◆ Exercise instructions ◆
**1.** List every friend of Zachary "Throat" Woodbine whom the book review names.
**2.** Reproduce the stretch of the book review from "At the centre" through "of a pariah.".

◆ Text block ◆
▼

There is No Decent Place to Stand by Jeremiah Prenn
Reviewed by Steven Mayoff
Amidst the swirling and hallucinogenic first-person narratives that make up Jeremiah Prenn’s immersive novel There is No Decent Place to Stand (Galleon Books, 2026), a world of dubiously loyal friendships bound by paranoia, treachery, and fear slowly emerges. The locale is the small European nation of Bunolle, where the currency is the bolle and has the power (despite its precarious standing in the world market) to destroy lives one way or another.
“I’m of the opinion that Prenn displays a controlled mastery of his craft as a storyteller.”
At the centre of our story is British-born Zachary “Throat” Woodbine, an angst-ridden young man. His welfare is of great concern to his friends, who give their sides of the story (as they understand it) in separate chapters devoted to each of them. They are David, a transplanted American who lacks self-confidence in his abilities as a singer and guitar player; Burton, a successful construction entrepreneur until things go very bad; Paloma, a Venezuelan-born sculptress, who like her lover David, is also struggling with her career; Gelle, an elderly store owner and a kind of father-figure or mentor to the others; and Josie, who for a time had been Throat’s love interest until she left him, thus incurring the wrath of the others, becoming something of a pariah.

▲

◆ Extracted records ◆
▼

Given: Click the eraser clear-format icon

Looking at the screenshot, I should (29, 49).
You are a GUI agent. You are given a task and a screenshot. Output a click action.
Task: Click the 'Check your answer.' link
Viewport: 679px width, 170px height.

▲

◆ Expected answers ◆
**1.** David, Burton, Paloma, Gelle, Josie

**2.**
At the centre of our story is British-born Zachary “Throat” Woodbine, an angst-ridden young man. His welfare is of great concern to his friends, who give their sides of the story (as they understand it) in separate chapters devoted to each of them. They are David, a transplanted American who lacks self-confidence in his abilities as a singer and guitar player; Burton, a successful construction entrepreneur until things go very bad; Paloma, a Venezuelan-born sculptress, who like her lover David, is also struggling with her career; Gelle, an elderly store owner and a kind of father-figure or mentor to the others; and Josie, who for a time had been Throat’s love interest until she left him, thus incurring the wrath of the others, becoming something of a pariah.